Try it: Leave the pictures out and print, word for word, the lines below from the one with "Task: Collapse the" through the final line.

[Stored data]
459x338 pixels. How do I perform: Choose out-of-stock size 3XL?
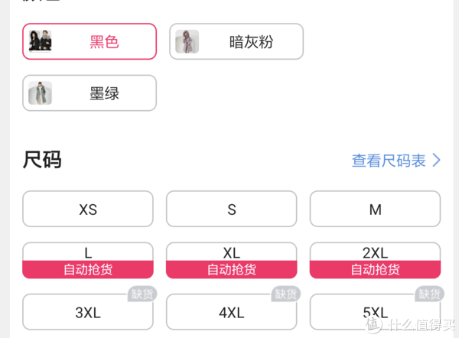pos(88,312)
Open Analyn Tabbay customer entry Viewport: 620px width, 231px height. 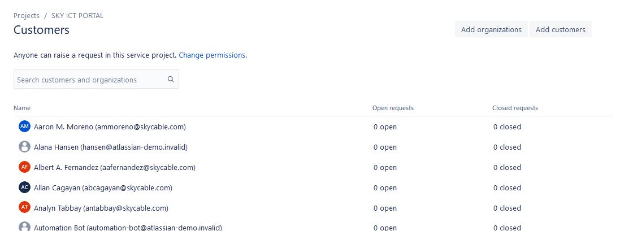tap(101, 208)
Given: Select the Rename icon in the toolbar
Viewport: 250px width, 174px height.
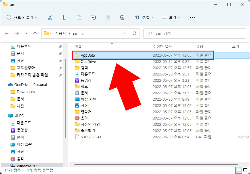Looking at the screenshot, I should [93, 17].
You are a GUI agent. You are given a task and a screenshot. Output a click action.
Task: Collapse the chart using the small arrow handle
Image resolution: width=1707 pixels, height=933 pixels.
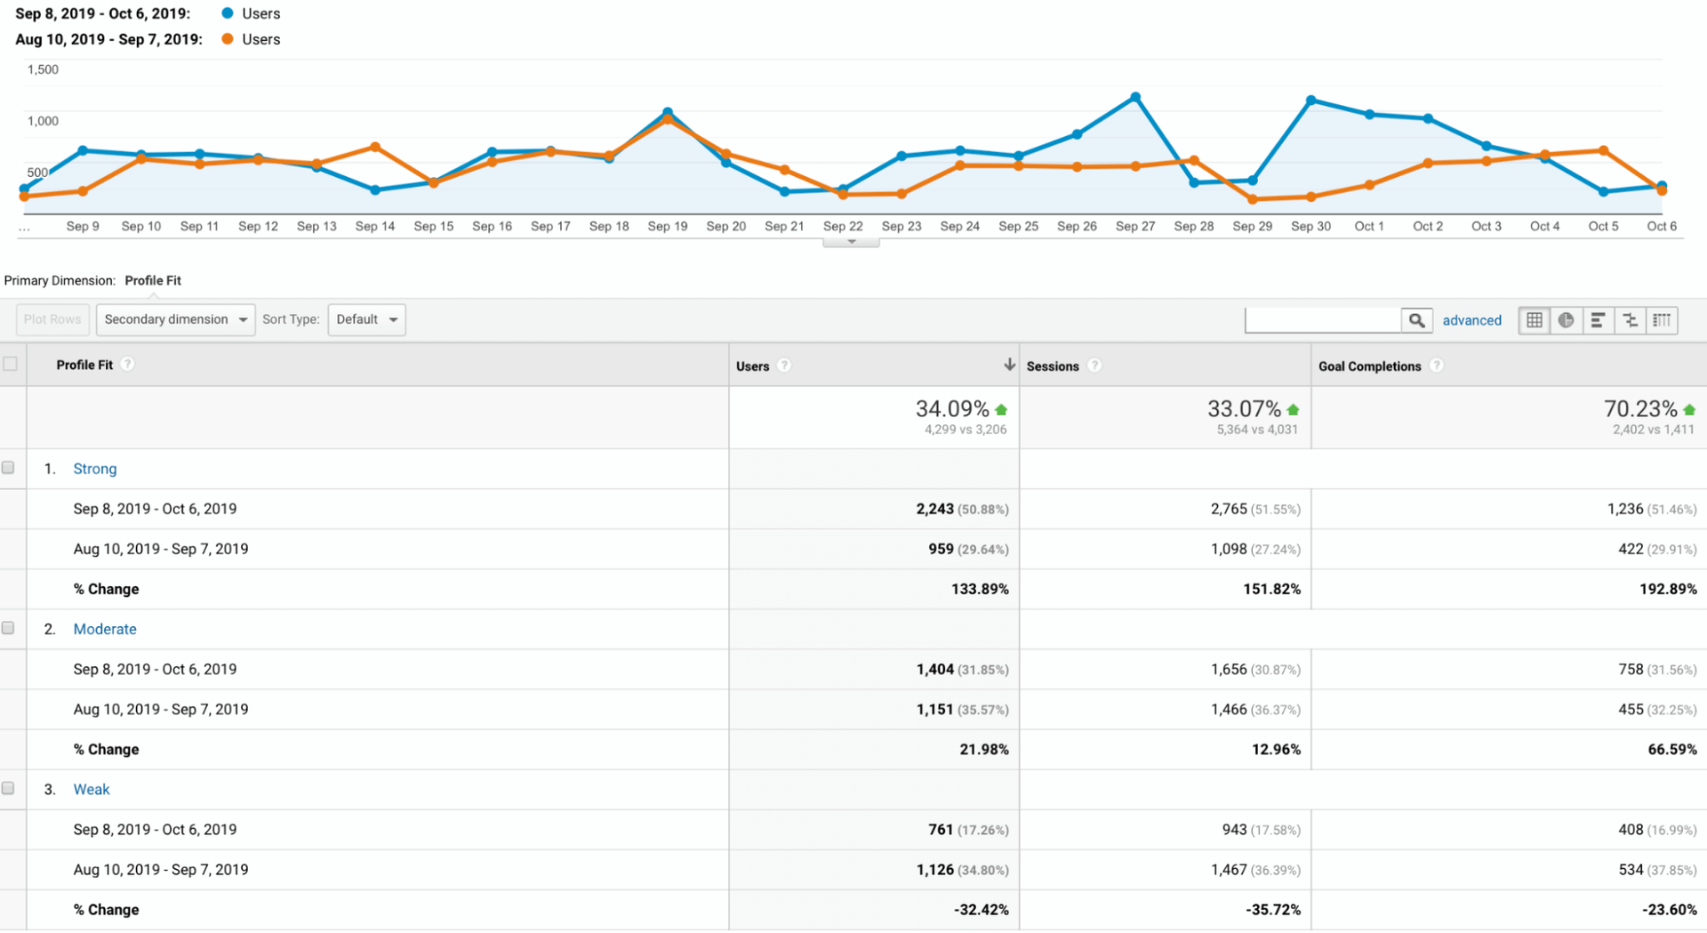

Answer to the exercise:
Task: Collapse the chart using the small arrow handle
Image resolution: width=1707 pixels, height=933 pixels.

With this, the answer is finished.